Additionally, people concerned about inflation may not suit this savings option, nor would people who want to save jointly with another person.
Chartered Financial Planner Kay Ingram, who is the Director of Public Policy at LEBC Group, recently spoke to Express.co.uk about Premium Bonds.
“Both adults and children may own up to £50,000 each,” she explained.
“If Premium Bonds are bought for a child by someone, who is not the parent, they will need their consent to be responsible for them until the child is 16.”
The chartered financial planner went on to discuss whether it’s always the right option for everyone.
“But is this the best way to invest?,” Ms Ingram said.

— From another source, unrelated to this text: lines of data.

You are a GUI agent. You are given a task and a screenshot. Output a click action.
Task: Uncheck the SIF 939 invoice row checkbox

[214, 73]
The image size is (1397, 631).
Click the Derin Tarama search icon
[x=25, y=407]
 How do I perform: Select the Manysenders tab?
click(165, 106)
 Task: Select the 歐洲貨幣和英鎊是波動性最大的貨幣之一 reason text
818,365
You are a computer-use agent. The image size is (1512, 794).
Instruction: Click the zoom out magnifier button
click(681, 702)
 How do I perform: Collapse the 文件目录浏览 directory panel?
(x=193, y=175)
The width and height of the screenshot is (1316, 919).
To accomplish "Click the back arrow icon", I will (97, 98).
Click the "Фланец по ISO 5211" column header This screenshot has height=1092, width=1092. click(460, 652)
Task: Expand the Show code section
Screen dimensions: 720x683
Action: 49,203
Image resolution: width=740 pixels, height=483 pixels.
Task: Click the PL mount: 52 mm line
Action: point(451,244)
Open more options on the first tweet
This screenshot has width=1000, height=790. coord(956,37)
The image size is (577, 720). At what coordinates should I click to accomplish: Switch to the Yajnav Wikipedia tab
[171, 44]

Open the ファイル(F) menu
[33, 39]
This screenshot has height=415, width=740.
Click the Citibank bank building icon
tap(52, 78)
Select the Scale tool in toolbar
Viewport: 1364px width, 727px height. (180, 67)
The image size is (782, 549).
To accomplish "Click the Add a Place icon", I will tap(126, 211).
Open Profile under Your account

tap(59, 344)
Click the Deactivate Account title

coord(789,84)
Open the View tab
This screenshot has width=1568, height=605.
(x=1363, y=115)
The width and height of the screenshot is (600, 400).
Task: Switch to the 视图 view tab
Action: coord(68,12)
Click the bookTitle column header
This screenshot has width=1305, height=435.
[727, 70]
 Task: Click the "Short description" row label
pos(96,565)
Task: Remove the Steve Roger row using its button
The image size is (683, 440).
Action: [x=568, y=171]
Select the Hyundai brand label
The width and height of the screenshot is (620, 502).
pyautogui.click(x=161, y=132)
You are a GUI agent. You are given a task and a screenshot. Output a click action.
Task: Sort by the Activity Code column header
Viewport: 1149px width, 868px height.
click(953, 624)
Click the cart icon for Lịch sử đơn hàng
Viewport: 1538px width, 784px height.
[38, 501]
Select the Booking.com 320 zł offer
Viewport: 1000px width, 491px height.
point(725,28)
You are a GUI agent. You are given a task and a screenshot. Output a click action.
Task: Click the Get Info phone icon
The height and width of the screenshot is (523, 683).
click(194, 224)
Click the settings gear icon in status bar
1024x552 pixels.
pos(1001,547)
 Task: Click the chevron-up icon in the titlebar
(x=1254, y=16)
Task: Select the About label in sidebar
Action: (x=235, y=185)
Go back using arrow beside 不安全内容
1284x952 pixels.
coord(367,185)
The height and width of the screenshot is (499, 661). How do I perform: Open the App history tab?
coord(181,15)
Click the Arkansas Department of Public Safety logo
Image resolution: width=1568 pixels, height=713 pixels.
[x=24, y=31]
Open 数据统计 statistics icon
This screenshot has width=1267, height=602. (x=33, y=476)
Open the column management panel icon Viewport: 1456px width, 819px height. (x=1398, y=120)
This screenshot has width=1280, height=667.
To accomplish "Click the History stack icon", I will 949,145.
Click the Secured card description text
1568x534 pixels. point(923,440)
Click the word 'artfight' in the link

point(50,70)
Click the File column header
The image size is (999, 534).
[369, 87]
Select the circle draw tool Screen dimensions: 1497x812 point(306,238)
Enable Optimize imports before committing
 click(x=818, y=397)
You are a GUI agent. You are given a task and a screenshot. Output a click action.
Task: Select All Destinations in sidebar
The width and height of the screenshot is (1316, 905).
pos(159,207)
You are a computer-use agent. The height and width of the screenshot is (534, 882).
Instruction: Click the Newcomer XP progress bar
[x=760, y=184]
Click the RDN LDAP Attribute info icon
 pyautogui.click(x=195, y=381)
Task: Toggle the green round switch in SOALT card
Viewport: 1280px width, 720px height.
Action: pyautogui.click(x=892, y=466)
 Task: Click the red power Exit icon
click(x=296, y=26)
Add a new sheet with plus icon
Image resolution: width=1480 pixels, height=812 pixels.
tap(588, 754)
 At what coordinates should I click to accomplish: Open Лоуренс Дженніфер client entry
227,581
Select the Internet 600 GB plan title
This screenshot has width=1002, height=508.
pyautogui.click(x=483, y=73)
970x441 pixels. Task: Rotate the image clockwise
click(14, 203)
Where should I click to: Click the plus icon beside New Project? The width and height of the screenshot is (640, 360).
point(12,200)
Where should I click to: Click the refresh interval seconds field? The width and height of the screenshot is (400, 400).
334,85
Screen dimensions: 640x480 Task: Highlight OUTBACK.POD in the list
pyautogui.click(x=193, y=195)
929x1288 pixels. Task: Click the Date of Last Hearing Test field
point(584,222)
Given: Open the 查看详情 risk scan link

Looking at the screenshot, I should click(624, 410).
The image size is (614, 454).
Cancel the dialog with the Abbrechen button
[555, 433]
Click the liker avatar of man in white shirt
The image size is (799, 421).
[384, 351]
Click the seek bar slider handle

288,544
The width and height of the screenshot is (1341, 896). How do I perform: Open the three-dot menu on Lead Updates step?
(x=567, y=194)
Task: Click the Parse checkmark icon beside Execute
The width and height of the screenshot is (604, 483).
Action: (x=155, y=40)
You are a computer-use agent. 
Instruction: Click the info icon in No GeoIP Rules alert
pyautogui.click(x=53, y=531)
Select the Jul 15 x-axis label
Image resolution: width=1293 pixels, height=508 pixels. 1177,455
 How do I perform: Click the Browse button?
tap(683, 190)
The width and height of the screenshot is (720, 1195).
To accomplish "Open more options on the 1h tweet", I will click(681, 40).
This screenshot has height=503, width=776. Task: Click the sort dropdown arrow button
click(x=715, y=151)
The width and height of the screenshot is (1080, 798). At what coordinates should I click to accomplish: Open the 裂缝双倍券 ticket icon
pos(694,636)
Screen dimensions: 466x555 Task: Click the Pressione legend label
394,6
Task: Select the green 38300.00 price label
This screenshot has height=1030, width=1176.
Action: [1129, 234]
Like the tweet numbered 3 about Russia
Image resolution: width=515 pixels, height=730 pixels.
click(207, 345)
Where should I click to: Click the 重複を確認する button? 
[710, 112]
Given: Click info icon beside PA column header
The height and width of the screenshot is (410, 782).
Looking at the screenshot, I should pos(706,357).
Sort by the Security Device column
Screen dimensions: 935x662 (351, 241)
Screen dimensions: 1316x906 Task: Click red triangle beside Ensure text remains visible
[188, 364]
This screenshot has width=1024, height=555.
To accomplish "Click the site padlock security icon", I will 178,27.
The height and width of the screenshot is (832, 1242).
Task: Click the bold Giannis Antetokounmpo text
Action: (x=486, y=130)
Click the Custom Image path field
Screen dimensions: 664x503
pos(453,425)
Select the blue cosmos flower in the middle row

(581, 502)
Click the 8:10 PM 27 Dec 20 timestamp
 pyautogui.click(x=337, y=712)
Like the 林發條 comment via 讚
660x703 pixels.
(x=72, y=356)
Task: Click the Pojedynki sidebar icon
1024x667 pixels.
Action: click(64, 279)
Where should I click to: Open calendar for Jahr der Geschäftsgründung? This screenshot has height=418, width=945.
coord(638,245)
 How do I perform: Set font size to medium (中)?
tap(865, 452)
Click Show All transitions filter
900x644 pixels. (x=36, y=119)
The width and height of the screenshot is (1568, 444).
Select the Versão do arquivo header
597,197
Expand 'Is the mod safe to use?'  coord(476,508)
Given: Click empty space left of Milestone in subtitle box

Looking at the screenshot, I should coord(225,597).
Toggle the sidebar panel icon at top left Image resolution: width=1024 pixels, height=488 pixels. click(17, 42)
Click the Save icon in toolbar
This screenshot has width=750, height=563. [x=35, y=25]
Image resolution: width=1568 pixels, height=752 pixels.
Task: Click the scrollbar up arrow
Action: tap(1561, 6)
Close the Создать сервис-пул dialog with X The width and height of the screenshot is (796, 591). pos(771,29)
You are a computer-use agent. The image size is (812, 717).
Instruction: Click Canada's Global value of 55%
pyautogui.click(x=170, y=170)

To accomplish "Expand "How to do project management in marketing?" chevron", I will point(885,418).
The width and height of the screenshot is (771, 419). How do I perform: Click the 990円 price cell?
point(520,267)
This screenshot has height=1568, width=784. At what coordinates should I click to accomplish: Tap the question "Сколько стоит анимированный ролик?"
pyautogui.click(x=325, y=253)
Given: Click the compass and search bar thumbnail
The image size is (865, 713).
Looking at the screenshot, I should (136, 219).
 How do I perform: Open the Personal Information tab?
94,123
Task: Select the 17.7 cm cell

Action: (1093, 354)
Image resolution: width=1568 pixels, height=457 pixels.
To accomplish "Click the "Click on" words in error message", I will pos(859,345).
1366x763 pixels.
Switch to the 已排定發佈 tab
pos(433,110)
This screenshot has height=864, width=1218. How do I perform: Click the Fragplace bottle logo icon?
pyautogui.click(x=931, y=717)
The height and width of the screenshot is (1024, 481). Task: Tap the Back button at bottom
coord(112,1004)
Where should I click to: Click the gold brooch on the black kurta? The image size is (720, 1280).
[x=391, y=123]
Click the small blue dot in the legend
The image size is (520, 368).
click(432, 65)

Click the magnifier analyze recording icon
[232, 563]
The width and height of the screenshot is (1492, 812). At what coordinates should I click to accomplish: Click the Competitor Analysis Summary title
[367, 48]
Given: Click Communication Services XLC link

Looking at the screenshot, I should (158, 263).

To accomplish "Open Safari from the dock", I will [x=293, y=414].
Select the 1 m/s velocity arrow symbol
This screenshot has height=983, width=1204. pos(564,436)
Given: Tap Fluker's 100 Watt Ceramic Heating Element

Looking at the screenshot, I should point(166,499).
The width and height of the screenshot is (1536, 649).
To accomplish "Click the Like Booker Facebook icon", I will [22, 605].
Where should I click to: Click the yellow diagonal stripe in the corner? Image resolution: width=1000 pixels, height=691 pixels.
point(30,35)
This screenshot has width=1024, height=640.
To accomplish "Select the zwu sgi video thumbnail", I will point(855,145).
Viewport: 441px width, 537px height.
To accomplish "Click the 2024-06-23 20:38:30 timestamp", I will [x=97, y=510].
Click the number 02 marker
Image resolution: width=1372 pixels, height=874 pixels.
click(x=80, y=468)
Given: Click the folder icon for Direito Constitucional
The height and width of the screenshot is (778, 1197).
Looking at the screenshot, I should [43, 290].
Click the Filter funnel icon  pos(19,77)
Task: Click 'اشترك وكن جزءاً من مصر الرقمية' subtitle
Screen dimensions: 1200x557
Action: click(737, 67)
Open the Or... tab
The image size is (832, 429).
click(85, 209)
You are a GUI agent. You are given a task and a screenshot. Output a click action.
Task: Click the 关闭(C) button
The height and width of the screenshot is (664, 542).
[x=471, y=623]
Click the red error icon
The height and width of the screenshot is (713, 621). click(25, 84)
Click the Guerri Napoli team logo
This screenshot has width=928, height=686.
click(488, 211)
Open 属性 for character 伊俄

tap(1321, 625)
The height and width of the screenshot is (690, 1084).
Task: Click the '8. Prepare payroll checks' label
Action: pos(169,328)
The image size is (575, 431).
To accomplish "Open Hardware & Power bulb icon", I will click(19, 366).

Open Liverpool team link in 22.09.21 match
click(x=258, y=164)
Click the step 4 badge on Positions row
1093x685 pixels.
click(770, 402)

“The NS&I website warns that it is not if you need an income from your investment, nor if you are keen to inflation proof your savings as Premium Bonds will do neither of these things.”
The chartered financial planner went on to discuss alternatives.
“There are other ways in which a return on an investment can be guaranteed and at far more than one percent.
“For example, taking advantage of savings which attract tax relief can give a known uplift to savings without the help of luck.
“Examples include investing in a pension plan, or Lifetime ISA (LISA) where
every £8 saved will be boosted by £2 from the Government adding 25 percent to your own savings.
“Lifetime ISAs can be opened from age 18 to 39 with savings, of up to £4,000 a year, can continue till age 50, with the Government chipping in up to £32,000 over that time.
“A LISA grows tax free but can only be accessed without penalty as a deposit for a first home or after age 60.”
Ms Ingram went on to discuss pension contributions and the tax relief which comes with it.
“Pensions can be opened at birth and up to age 75, a contribution of up to £2,880 can be paid in each year for non-earners and will gain up to £720 per year from the taxman,” she said.
“Those with earnings can contribute up to 100 percent of their taxable earned income, capped at £40,000 a year, and higher and top rate taxpayers can claim back additional tax relief at the top rates they pay of 40 percent or 45 percent.
“Pension plans also grow tax free but cannot be accessed until age 55 (57 from 2028) and then only 25 percent of the proceeds are tax-free – the balance is taxed as income when drawn.”
The length of time a person wants to commit to when it comes to their savings should be considered though.
“These alternatives to Premium Bonds are longer term investments, but the tax relief they attract gives more certain returns than NS&I Premium Bonds,” Ms Ingram said.
“Premium Bonds should only be used for surplus cash as a short-term punt and not as a long-term investment.”